The only thing constant in this world is change.
As people, we are meant to evolve, it’s only natural. Everything that happens to us is meant to happen to us, to make us the people we are supposed to become. With that being said, I know QUITE a few people who haven’t really had any significant change in the last ten years. How does this happen? And what do you do if people are stagnant and you keep evolving? The struggle is real. This is my life in a nutshell.
Sometimes I feel as if people can’t accept me for who I am PRESENTLY. This means, they have IDEAS of who I am in their head, that doesn’t match who I am today. I also have to admit, I am guilty of this fact as well. It’s hard for me to let go of the past. So I’m sure this is the case with the people that can’t let go of past Justine.
Look, there’s nothing wrong with past Justine. She’s cool, just a confused and lost person. I remember in my early twenties, I changed my mind about where I wanted my life to be headed, at least 600 times. No, I’m not exaggerating at all. I was so lost in a career choice. I was so lost in the relationship department. I was so lost when it came to my living situations.
I’ve said it before and I’d say it again, I was lost but now I am found.
I had gone through a really long and difficult process of figuring out who I am and what I’m supposed to be doing with my life. So because that journey was done without the help from a lot of my friends, they do not understand the work that I performed on myself that has changed me FOREVER.
I really can’t blame them for that either. They don’t really understand the difficulty of what I went through.
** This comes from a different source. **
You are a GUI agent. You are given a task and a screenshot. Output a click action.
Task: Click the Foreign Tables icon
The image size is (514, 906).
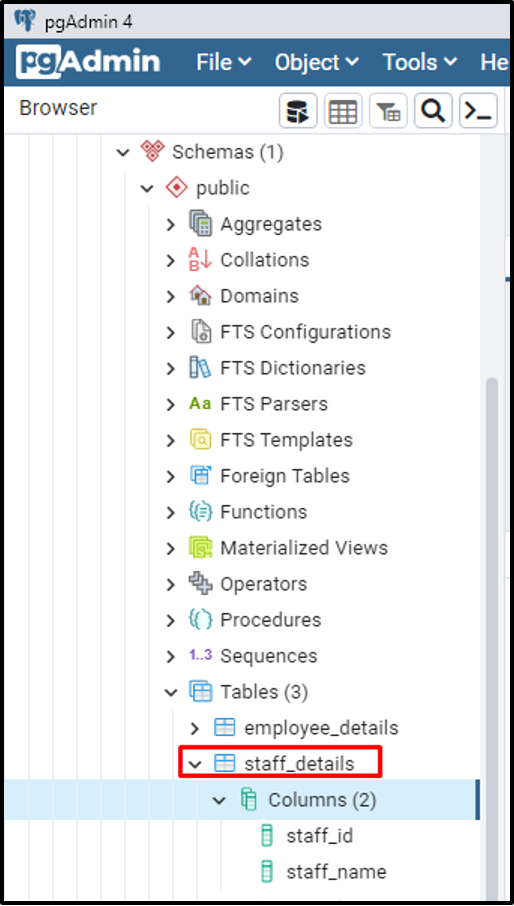(x=200, y=476)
Therefore, I am as forgiving and patient as I could possibly be. Yet, it’s still frustrating.
This past weekend I went down to my hometown to celebrate a friend’s birthday. This friend is pretty new, he is dating one of my best girlfriends. But my best girlfriend and my other best girlfriend, I feel are both still attached to the idea of old Justine. I could tell because of the jokes being said, and the passive interest in my new life as a highly spiritual being.
It’s okay though. One thing I’m starting to realize now is that all of your friends don’t have to “GET” you. Look, everyone has multiple friends for different reasons. My best friend, Deanna, is my soul sister, and we talk about REALLY REALLY REALLY spacey things. One time we were on the phone talking about death and reincarnation and we literally had to stop ourselves and say, ‘I bet we are the only two friends in this world that talk about stuff like this’ and we had to laugh, because well, it’s true! My best guy friend is for dirty jokes and funny memes, and helping me understand the way men think (also, dating all of his friends, oops!). Everyone in your life is there for a reason, and everyone is there for spiritual growth, whether you like it or not. Friendships and relationships are NOT easy.
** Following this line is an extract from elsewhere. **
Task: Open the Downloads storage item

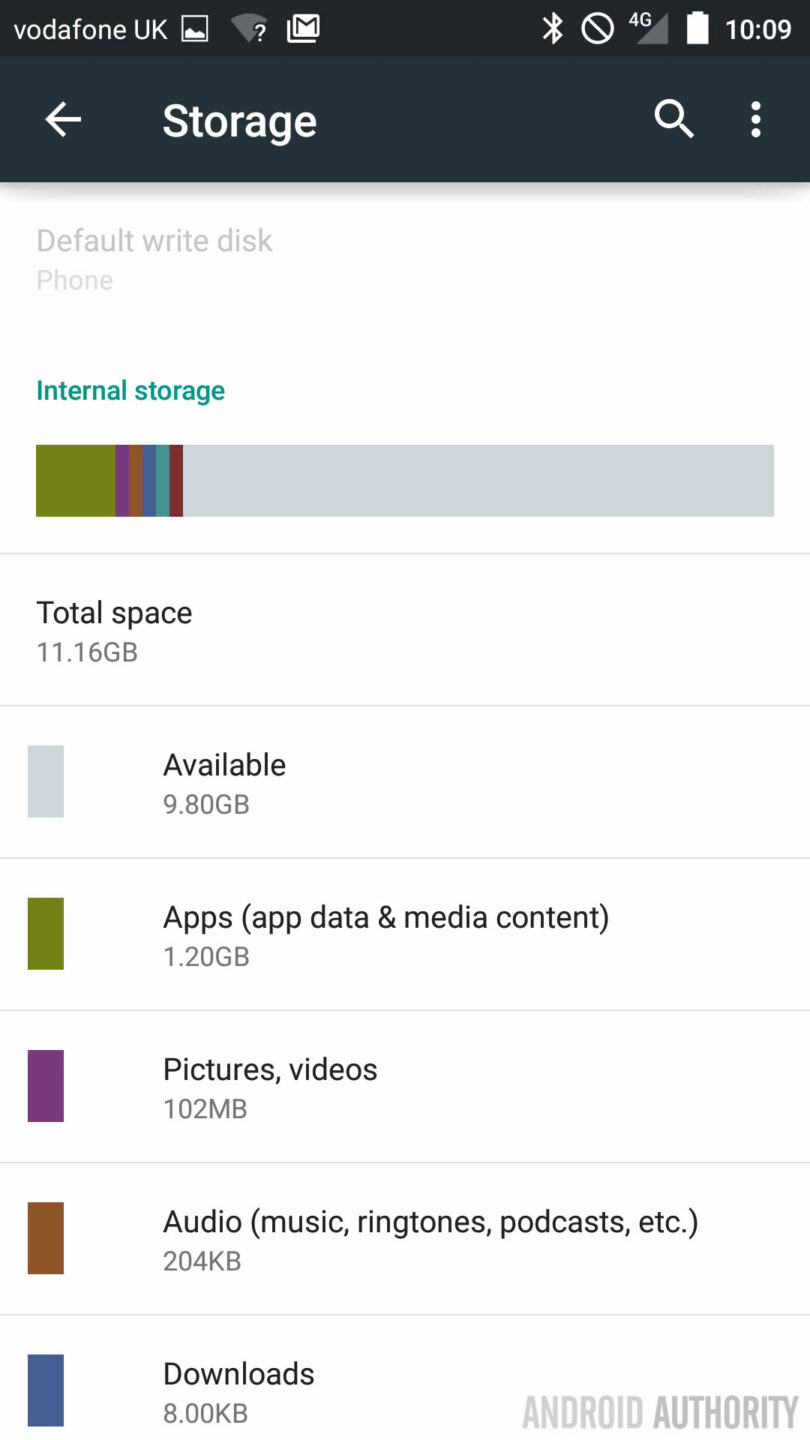Action: point(405,1391)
I’ve been thinking about this all morning, and I have to say, I am more at peace with it. My friends don’t HAVE to get me, especially when I talk spiritual-speak. In fact, I recently joined an entire sisterhood of women (Inner Glow Circle) who are on that level with me, and I must say it’s truly been a wonderful experience so far. This sisterhood is training me to become an intuitive coach and I couldn’t feel any more at home than I do with these spiritual beings.
I’m also not going to apologize for being the way I am, or what I enjoy doing.
I enjoy speaking about love and fear, and I enjoy meditating and reading articles about lucid dreaming and empaths. I will never apologize for the person I have evolved into.
SO, to my friends who don’t QUITE get me sometimes, I STILL LOVE YOU SOOO MUCH!! I hope you’ll continue to love me and support me no matter what my new adventure is or how much I evolve. But I have to say, this spirituality thing is NOT a phase, and I am 100% certain of that. So please accept me, love me, and I will continue to do the same! Love you, dolls!